SARS-COV-2 RBD Oral Vaccine Boosted by Mucosal Immune Adjuvant LTB26 via DCs and B Cells Activation in Mice

Abstract

AbstractAlthough several SARS-COV-2 vaccines have been approved, no one oral live vaccine is available. Here, an oral SARS-COV-2 RBD live vaccine containing LTB26 adjuvant has been developed. BALB/c mice are oral vaccinated with attenuated Salmonella typhimurium SL7207 containing pcDNA3.1-LTB26RBD or pcDNA3.1-RBD plasmids. The result shows that the high level of RBD specific antibody is produced in pcDNA3.1- LTB26RBD treatment. The mechanism indicates that LTB26 enhances RBD antibody production by significantly upregulating the activity of MHC II+ DCs and CD19+CD45+ B cells.
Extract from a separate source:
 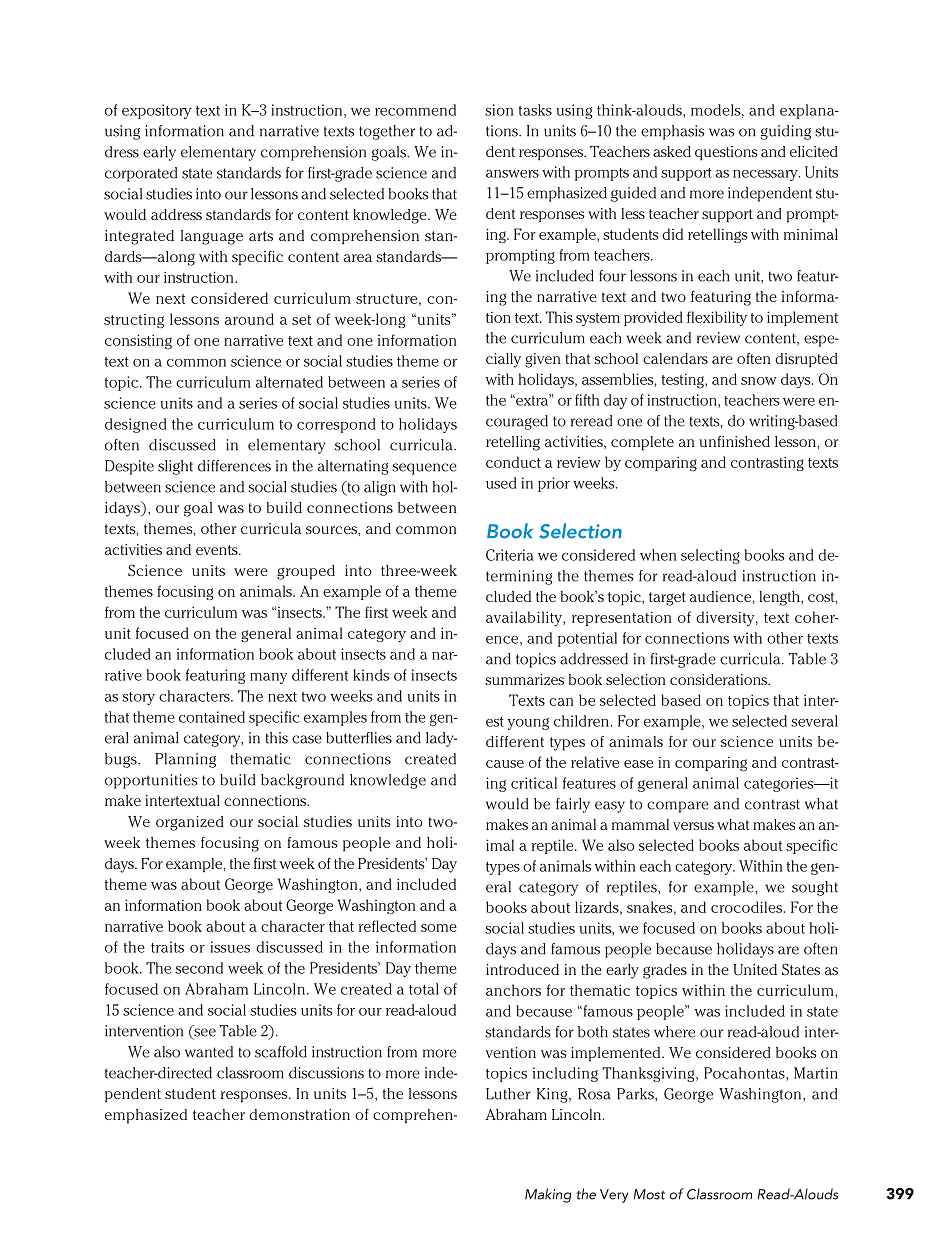 I want to click on Very, so click(x=614, y=1196).
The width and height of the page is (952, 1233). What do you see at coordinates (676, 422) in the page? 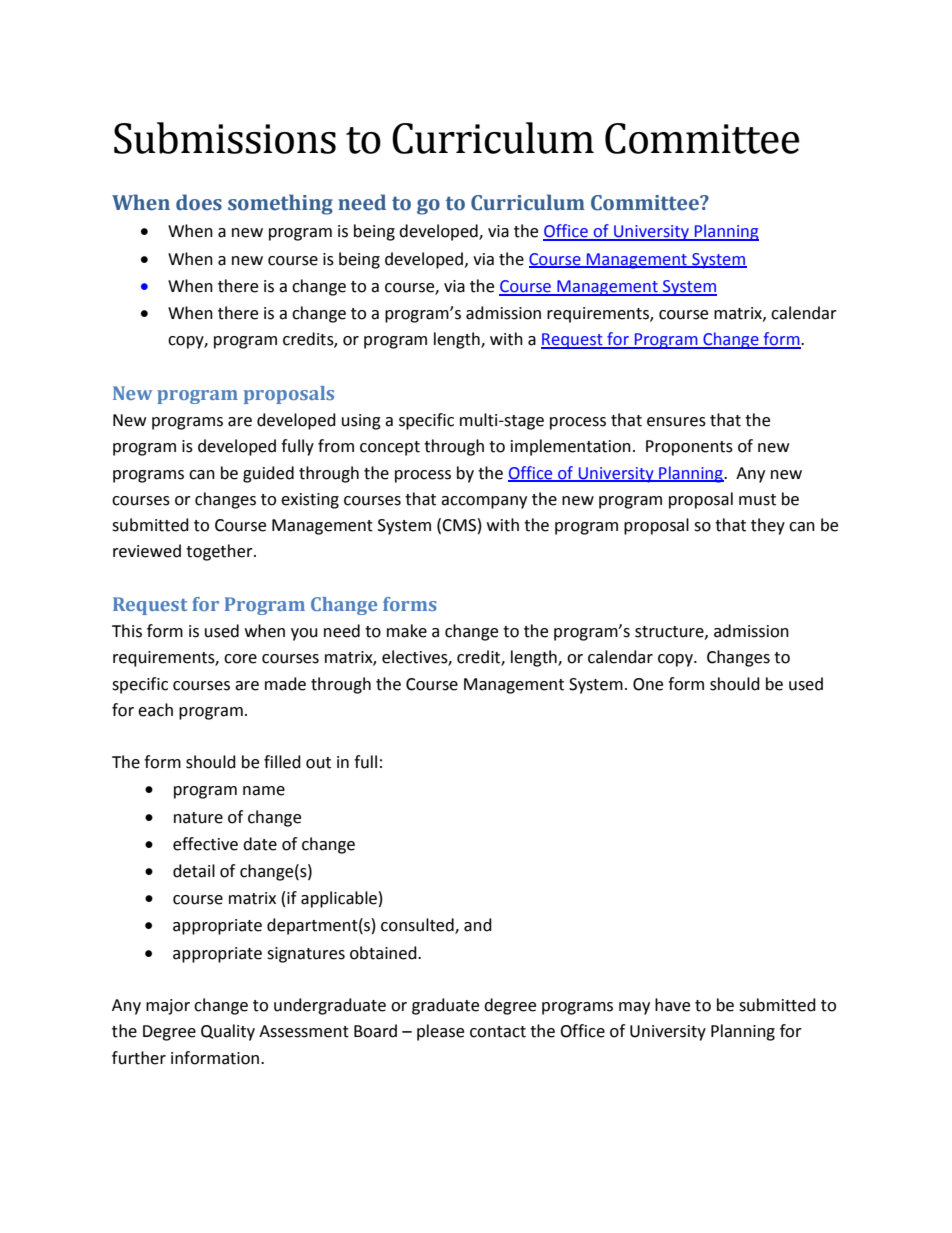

LTB26 mutant is derived from heat-labile enterotoxin B subunit (LTB) wild type of Escherichia coli with enhanced immune adjuvanticity. Based on the pre-experiment result that SL7207 interferes the function of LTB26, the purified LTB26 was mixed with purified human rotavirus VP8 antigen to explore the mechanism of adjuvant. The results suggests that LTB26 enhances mucosal immune responses via increased of BCR and MHC II+ expression. Furthermore, LTB26 promotes both Th1 and Th2 cell mediated immunity. Therefore, LTB26 maybe a potent adjuvant for mucosal vaccine development in view of the safety of LTB26 than LT toxin.